“I don’t quite know,” said Dolly, doubtful again. “She really does say such strange things. Bernard will have it that she’s crazy, but I think she’s only clever. I should imagine her conversation was all epigrams and paradoxes.”
“And what do you know about epigrams and paradoxes, pray?”
“Sometimes in reviewing society novels the newspapers give examples of the wit with which they literally coruscate. I can’t always follow them,” said Dolly, who was candour itself, even to her own hindrance, “but I suppose that is because I don’t understand the allusions. Mrs. Merton talks like them. Why do you laugh?”
“Mrs. Merton makes a point of talking sheer nonsense,” said Lucian, as soon as he could speak. “I sha’n’t send my novels to you for criticism. Something lingering, with boiling oil, is your idea of a mild review.”
“If I thought them silly I should say so,” said Dolly, calmly; “that is, if you wanted my opinion. But what ought I to do about Mrs. Merton’s call? I am sure there is something, if I only knew what?”
Lucian promptly furnished her with information concerning the social laws in good society. In all innocence, he gave her counsels likely to raise the hair on Mrs. Merton’s head if Dolly obeyed them. Many things Lucian could teach, but not propriety.
“But what’s the use of this? I thought you were going on the stage,” he said, breaking away. “You haven’t forgotten about it, have you?”
“No, I’ve not forgotten,” Dolly answered; and she put up her hand, which had just met his among the violets, perhaps to brush her hair back, and perhaps to conceal her face. “What do you think of Mr. Farquhar?” she asked.

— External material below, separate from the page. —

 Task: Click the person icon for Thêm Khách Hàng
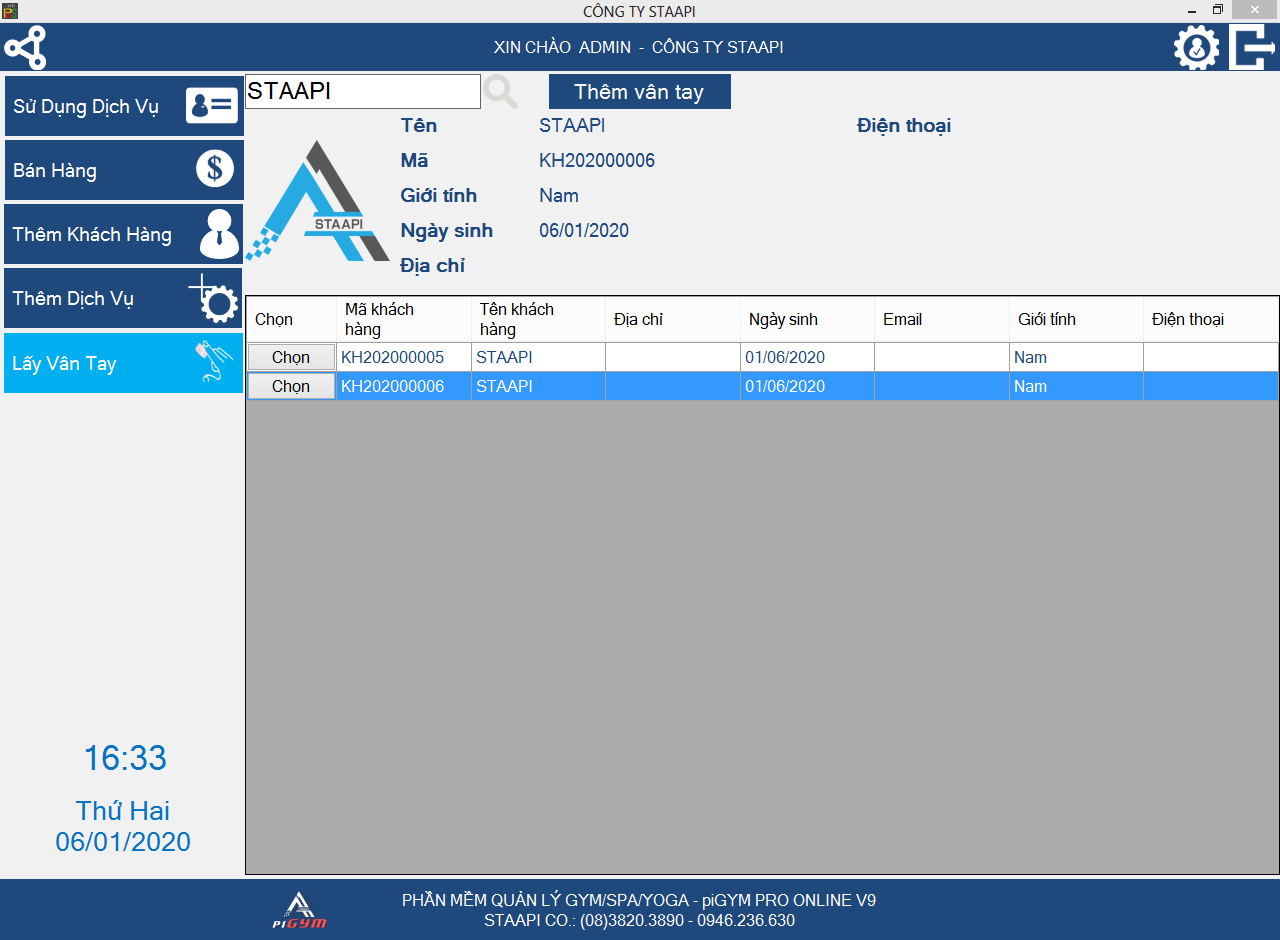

“Oho!” said Lucian, after one second’s hesitation. “Well, he’s the best hand at a friendship I ever met. But why?”
Dolly vouchsafed no answer to this question. “I am glad you think so; you who know him so well,” she said, scattering her violets so carelessly that some of them fell to the floor. Lucian picked them up and coughed in stooping. “There! I have let you work too long. Sit; you must.”